I knelt down beside his bed. I was honestly confused. If he wanted me, why didn’t he just say something? I would’ve taken him back in a heart beat!
“Frankie… You’ve never lost me… I love you, so much, Frankie. So very, very much…” I said, a tear coming to my eye.
“Ray said that you hate me… Why are you here?” He asked me.
“Frankie… I love you. That’s why I’m here. I can’t imagine life without you, actually. I wouldn’t know what to do if you hadn’t pulled through.” I said, looking down shyly.
“Oh…” He said, smiling a little. Why was he smiling? Does he still love me? Does he even love me? “G-Gerard. Would it be…Um…Out of the question to ask you to take me back?” He asked timidly.
“No, it wouldn’t be.” I said, smiling a little. Frankie, I want you back so bad. So freakin’ bad.
“W-Will you be with me again, Gee?” He asked, with a hopeful look on his face. I loved it when he called me Gee.
“Yes, Frankie.” I said.
That instant, I practically threw myself at Frankie and pulled him into a deep kiss.

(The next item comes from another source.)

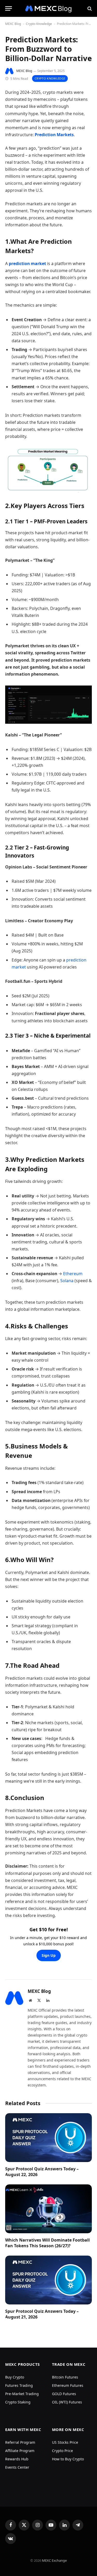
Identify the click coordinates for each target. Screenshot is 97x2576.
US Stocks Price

I missed his lips so much. He pressed his lips against mine kissing me more urgently. My tongue searched the inside of his mouth, as he moaned a little in mine. God, this is the best I’ve felt in months. He nibbled at my lip, then pulled away.
“G-Gerard…” He said, looking down.
“Yeah, Frankie?” I said in a whisper.
“I’m so sorry I did that… I’m really sorry that I did that… I’m so, so sorry.” He said, tearing up.
“Frankie… It’s ok… I know that Mikey came on to you. It wasn’t your fault.” I said, I just wanted to kiss him again. I’m going through lip withdraw.
Frankie must’ve read my mind because at that minute, he pressed his lips against mine, and he slid his tongue eagerly into my mouth. My lips were usually cold, but they got warmer while mingling with his. I didn’t even notice Dr. Bob staring, I moaned into his mouth, then I heard Dr. Bob.
“You may not want to be fraternizing with the patient yet.” He suggested with a chuckle.
I pulled away from Frankie, longing for his lips again.
“Sorry Mr. Dr. Bob sir…” I said.
Frankie grabbed my hand, and I gave his a reassuring squeeze. I looked over my shoulder at him, and he was smiling up at me. His face was so sweet and innocent. I just didn’t want to stop looking at him.